In the data below, substitute "capture" for "screenshot" and give the lines again from the one containing "Click the 标题导航 section heading" through the end of the data, changing nothing else. Omit the pictures from your answer.

[Data excerpted from a collection]
━━━━

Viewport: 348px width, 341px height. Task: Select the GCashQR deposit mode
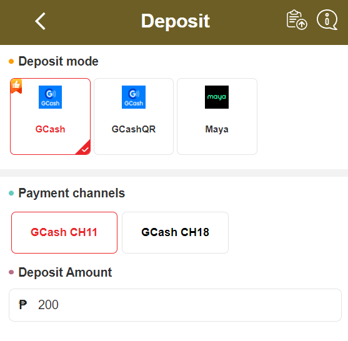pyautogui.click(x=134, y=116)
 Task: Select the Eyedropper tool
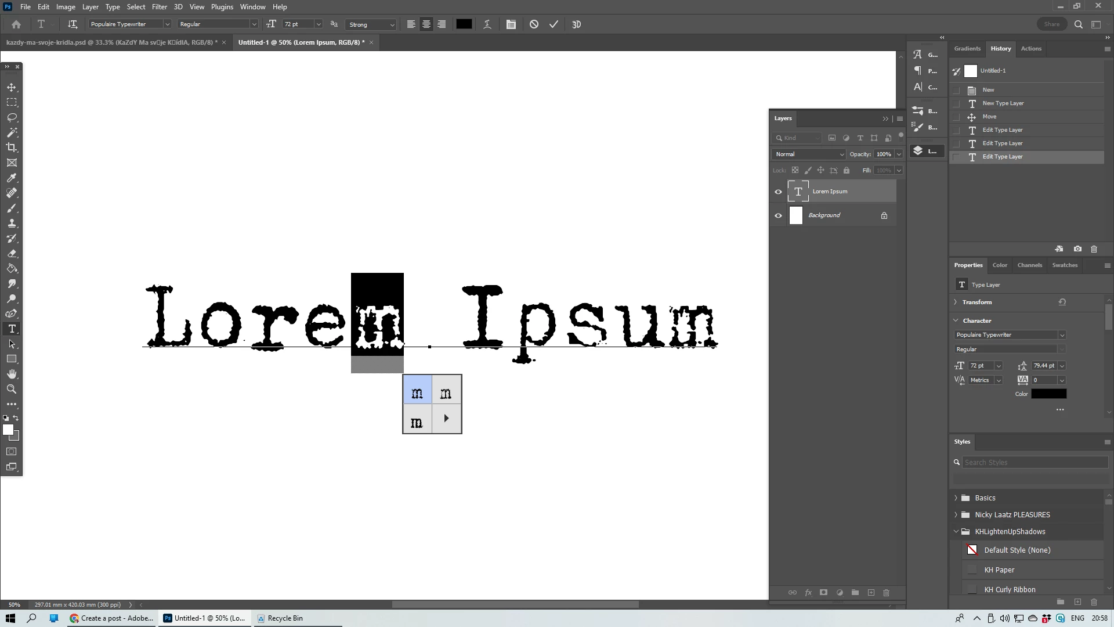[12, 178]
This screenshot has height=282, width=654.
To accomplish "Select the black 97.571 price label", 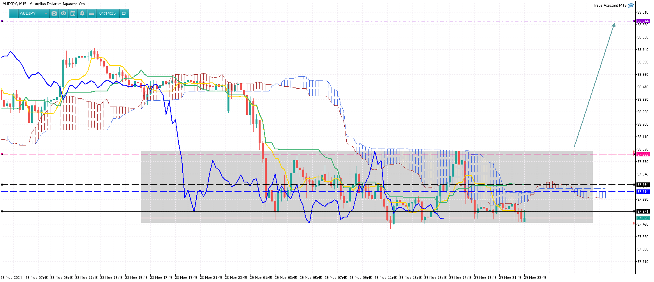I will (x=643, y=212).
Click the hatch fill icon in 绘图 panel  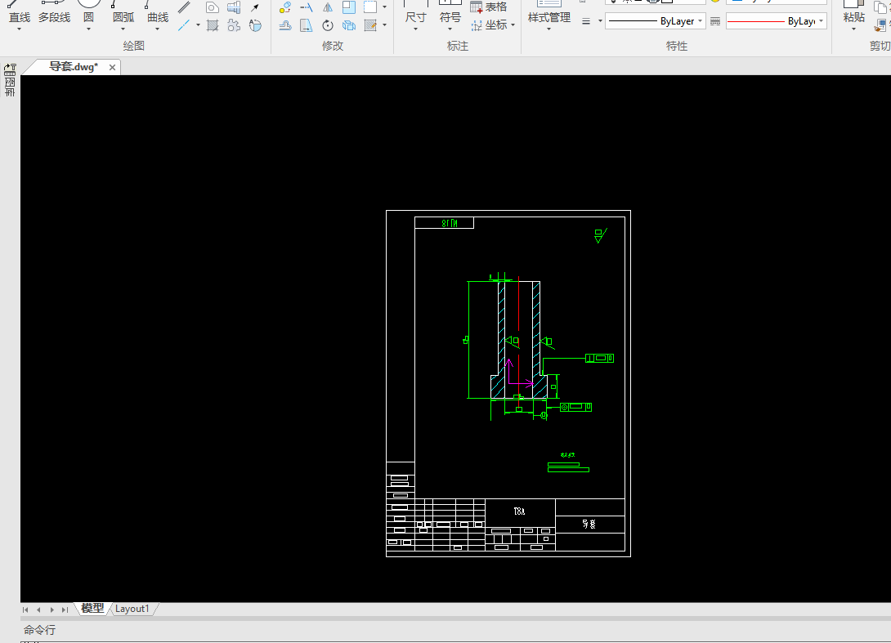(213, 25)
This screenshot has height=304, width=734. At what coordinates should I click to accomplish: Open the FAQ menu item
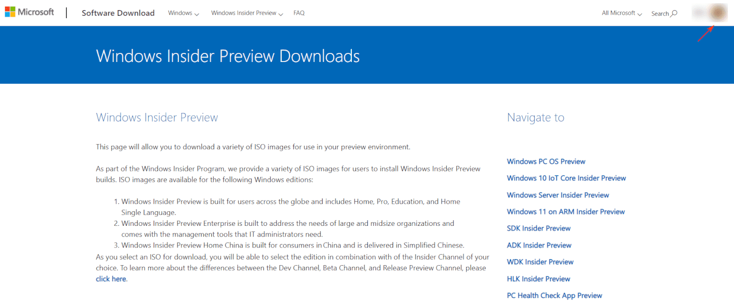299,13
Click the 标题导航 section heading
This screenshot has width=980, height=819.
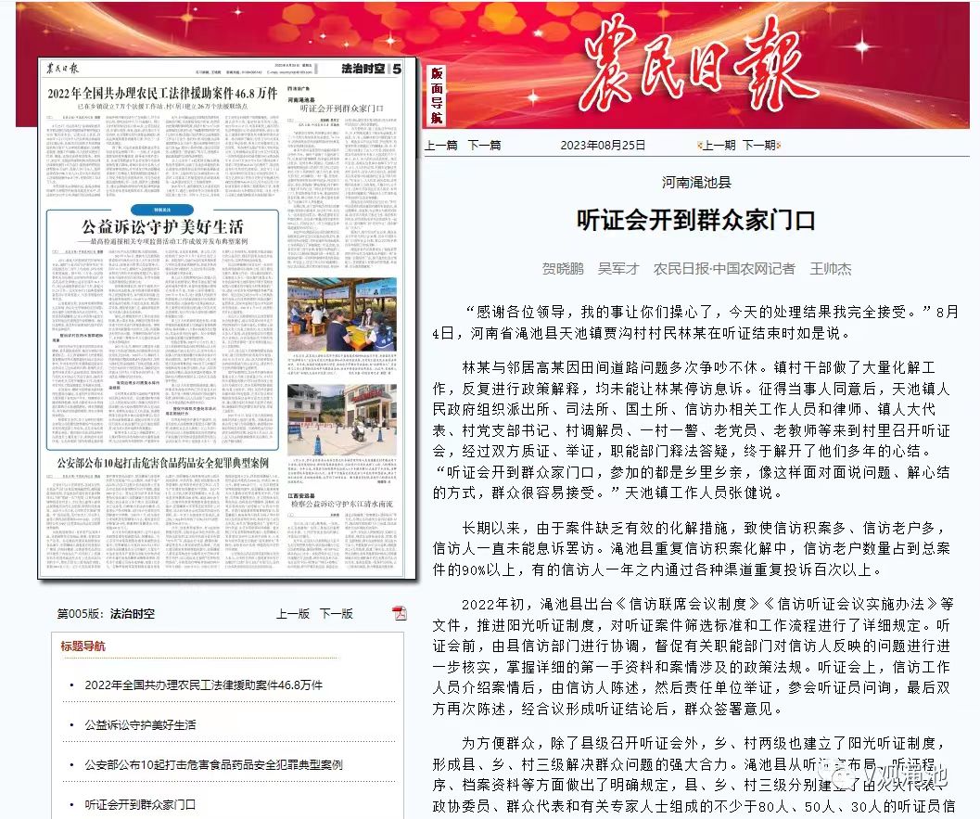[83, 646]
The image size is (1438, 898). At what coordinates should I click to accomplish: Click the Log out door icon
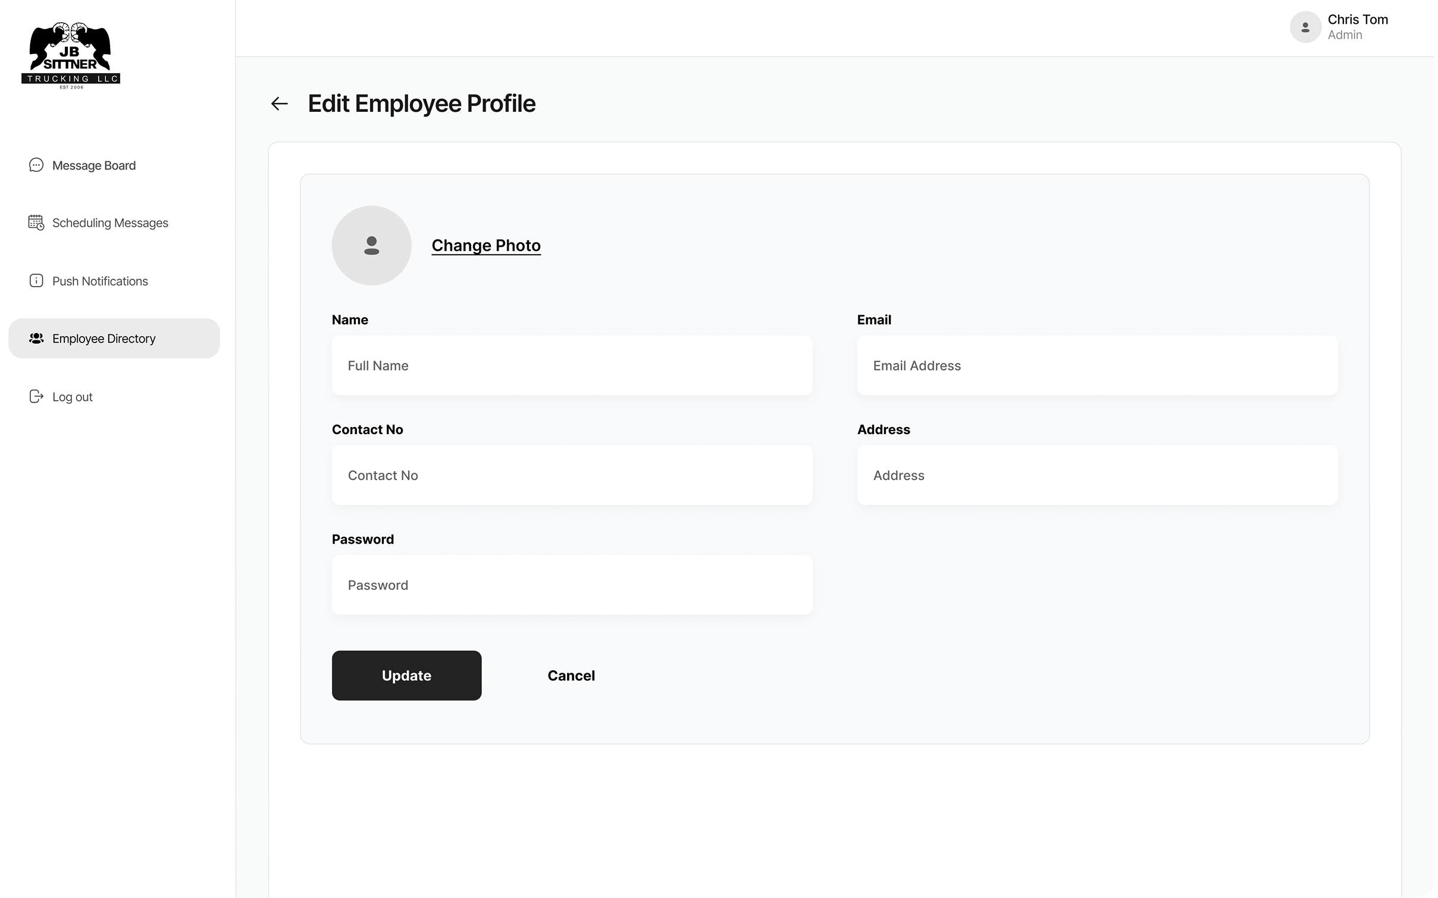(36, 397)

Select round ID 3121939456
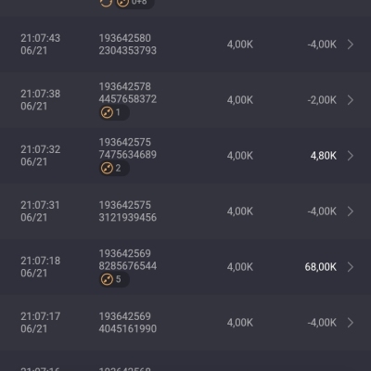tap(128, 218)
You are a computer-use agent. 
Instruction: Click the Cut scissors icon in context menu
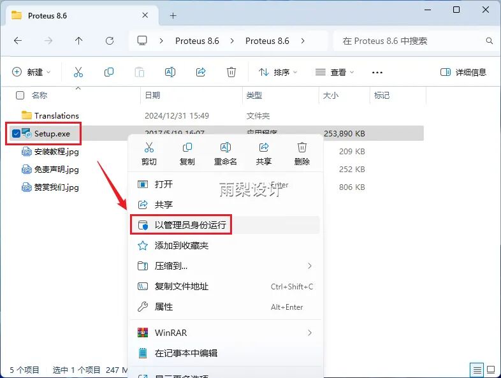pyautogui.click(x=149, y=153)
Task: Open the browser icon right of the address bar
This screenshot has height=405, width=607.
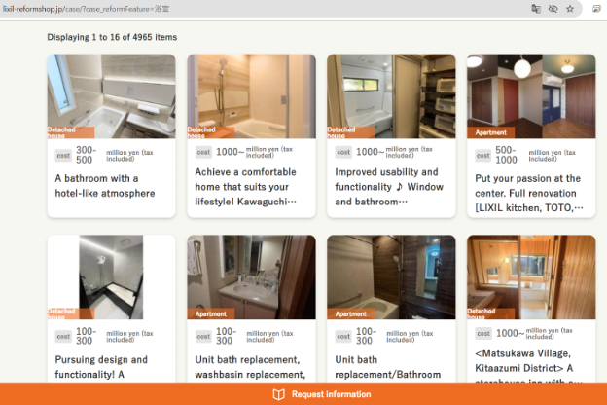Action: 596,9
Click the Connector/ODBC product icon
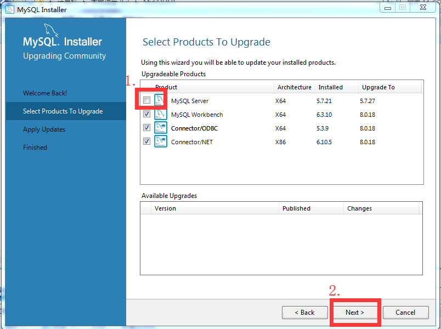 pyautogui.click(x=160, y=127)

━━━━

§ OUTPUT FOR THIS TASK
Click the 标题导航 section heading
This capture has width=980, height=819.
[83, 646]
The image size is (1438, 898). At what coordinates should I click to accomplish: Click the Log out door icon
(36, 397)

Select round ID 3121939456
tap(128, 218)
You are a computer-use agent. 
Instruction: Click the Cut scissors icon in context menu
pyautogui.click(x=149, y=153)
Task: Open the browser icon right of the address bar
This capture has height=405, width=607.
Action: 596,9
Click the Connector/ODBC product icon
 pyautogui.click(x=160, y=127)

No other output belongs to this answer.